## Supplied text
Portable Ice Making Apparatus Having a Bypass Tube

Abstract

This invention relates to a portable onsite ice making apparatus having a bypass tube, which includes a compressor equipped with a condenser having heat removal capacity of about 2,400˜2,600 BTU/hr; an expansion valve; an evaporator being in heat exchange relationship with an ice making tray; a bypass tube for the refrigerant to bypass the condenser and the expansion valve; and a switching means selectively changing the flow of the refrigerant from the compressor to the condenser or from the compressor to the bypass tube. The portable ice making apparatus has heat removal capacity to cool the ice making tray to −27° C.˜−26° C. within 3 minutes and heating capacity to heat the ice making tray from about −27° C.˜−26° C. to about 50° C.˜−60° C. within 30 seconds. The area of the capillary tube in the bypass tube to the area of the first discharging tube is about 1/25˜ 1/10.

Description

FIELD OF THE INVENTION

The invention relates to a portable ice making apparatus having a bypass tube and more particularly to a portable onsite ice making apparatus having a bypass tube to switch between freezing and heating modes for quickly manufacturing ice products such as ice creams, sherbets, or ice cakes.

BACKGROUND OF THE INVENTION

A variety of ice making apparatuses have been proposed and disclosed and, among such apparatuses, a particular ice making apparatus was introduced so that ices can be manufactured onsite to meet the need of a customer for sherbets, ice creams or ice cakes.

A conventional apparatus for manufacturing ice via rapid ice facture and rapid ice thaw was proposed, as described in FIG. 1 and disclosed in the PCT/KR2005/001365. Such apparatus controls the thawing process through a bypass line so that the flow of refrigerant can by-pass the condenser without having to go though the normal process of ice making through the condenser. The bypass line allows compressed heat from the compressor to be directly transferred to the evaporator in order to facilitate the scraping of ice that was stuck to the surface of the cold plate, and it becomes easier to make ice products onsite.

## Data below
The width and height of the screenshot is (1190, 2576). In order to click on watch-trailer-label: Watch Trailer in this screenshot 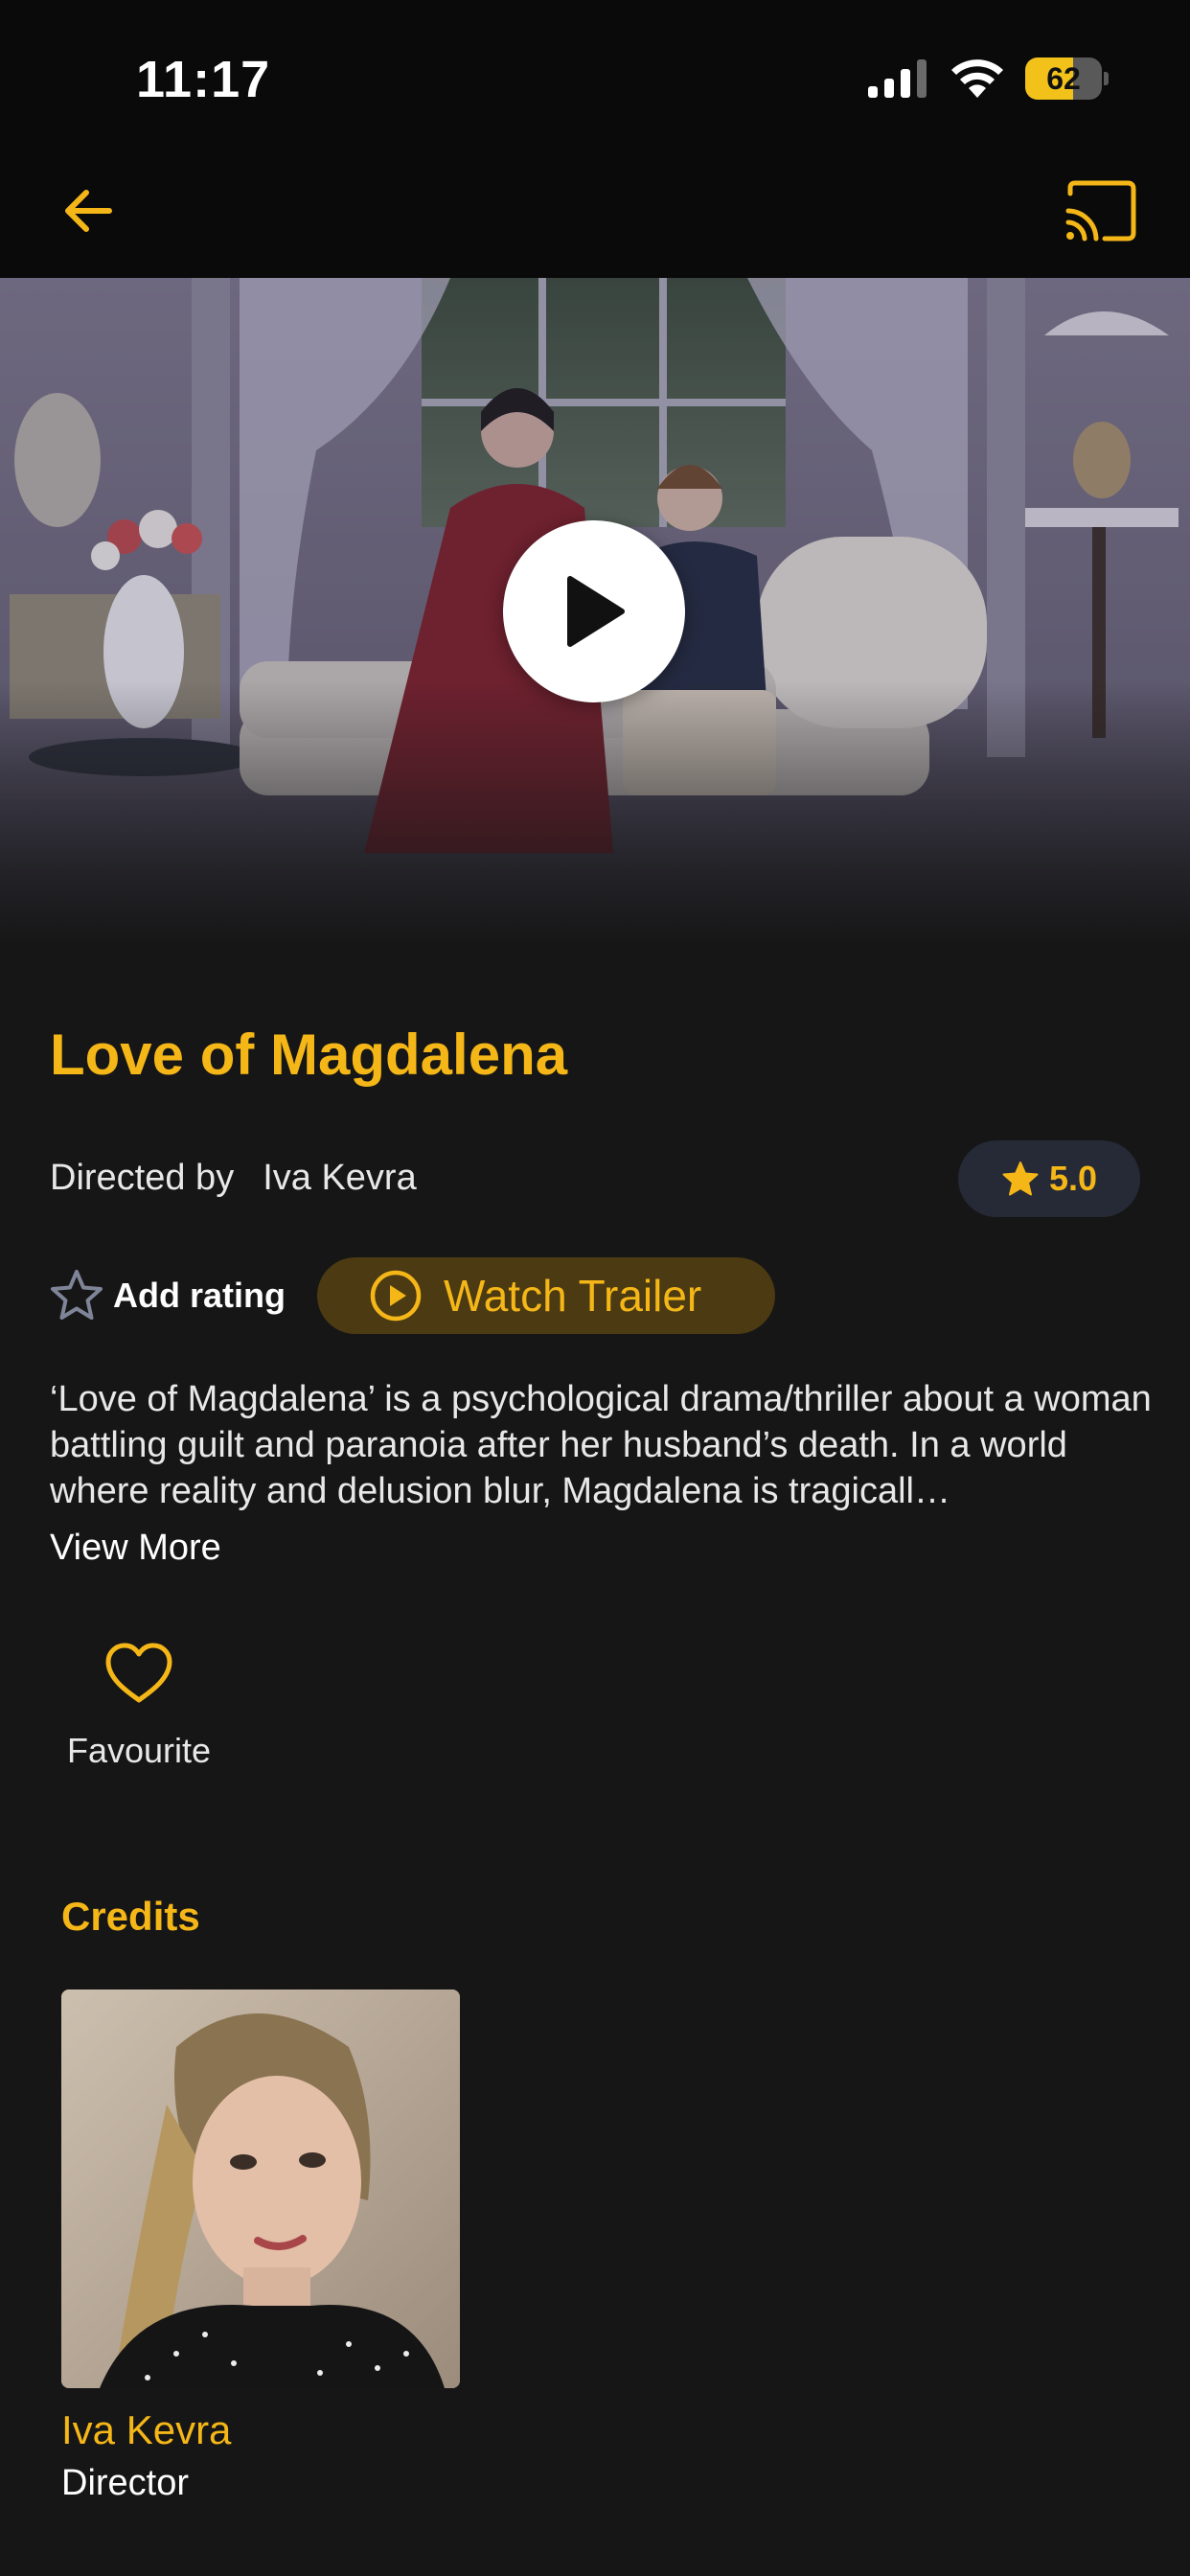, I will do `click(573, 1296)`.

## Exercise requirements
In the patent text on the portable ice making apparatus, what heat removal capacity is given for the condenser?

## Output for this task
About 2,400 to 2,600 BTU/hr.